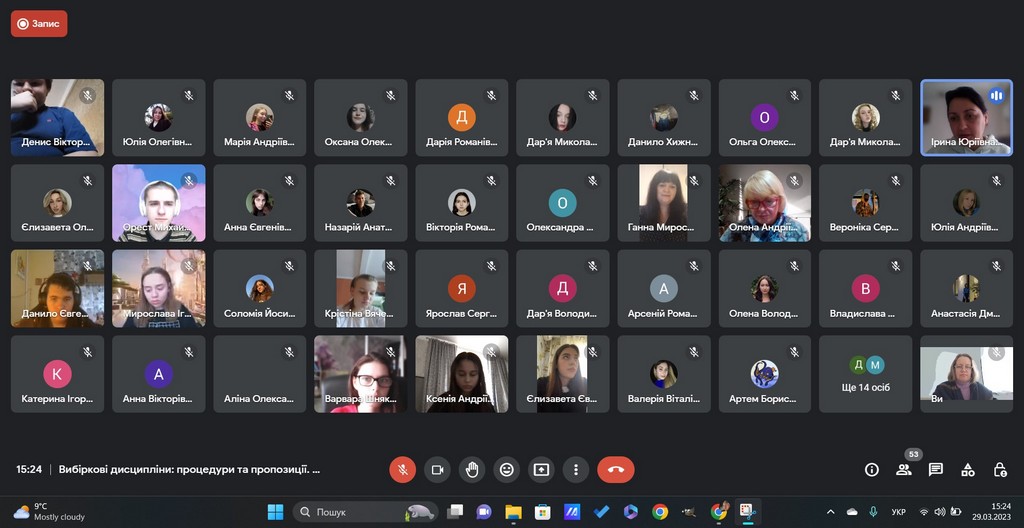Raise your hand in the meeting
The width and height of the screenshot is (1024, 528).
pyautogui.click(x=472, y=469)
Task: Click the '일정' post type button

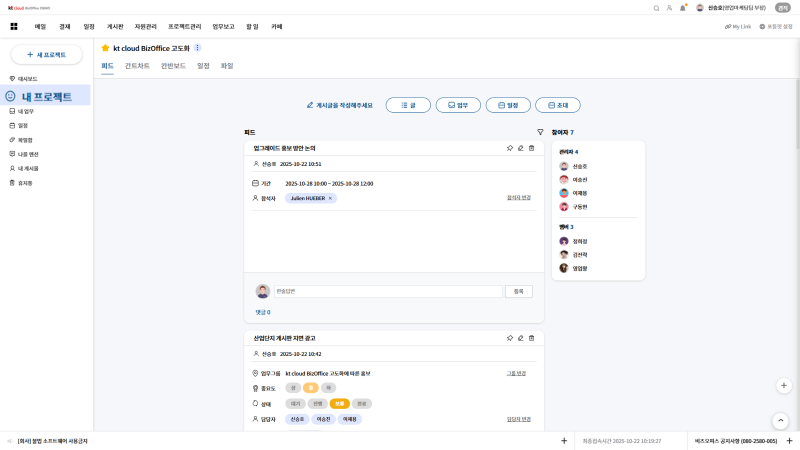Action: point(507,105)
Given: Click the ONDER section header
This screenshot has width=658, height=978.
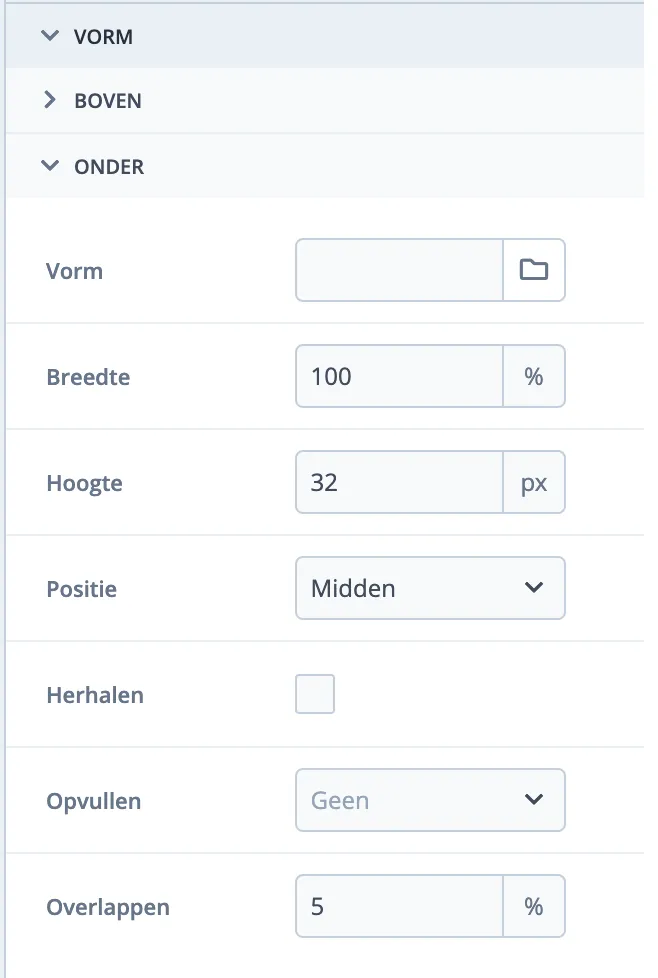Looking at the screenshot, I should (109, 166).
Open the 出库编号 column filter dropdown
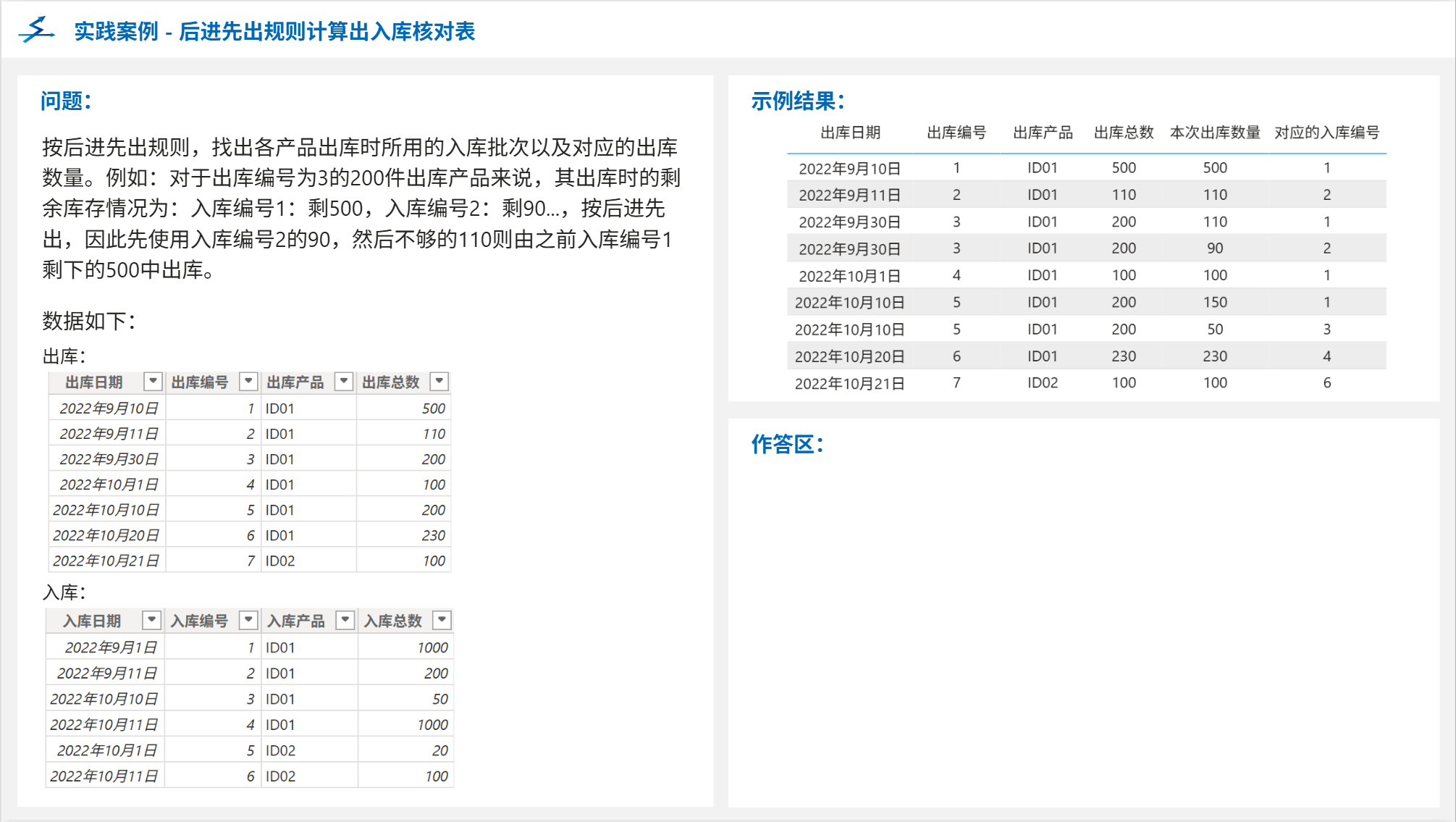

_ _ _ _

### Given task
From the data above, extract each line in which the string "height" appears.

### Reply
The width and height of the screenshot is (1024, 528).
This screenshot has width=658, height=978.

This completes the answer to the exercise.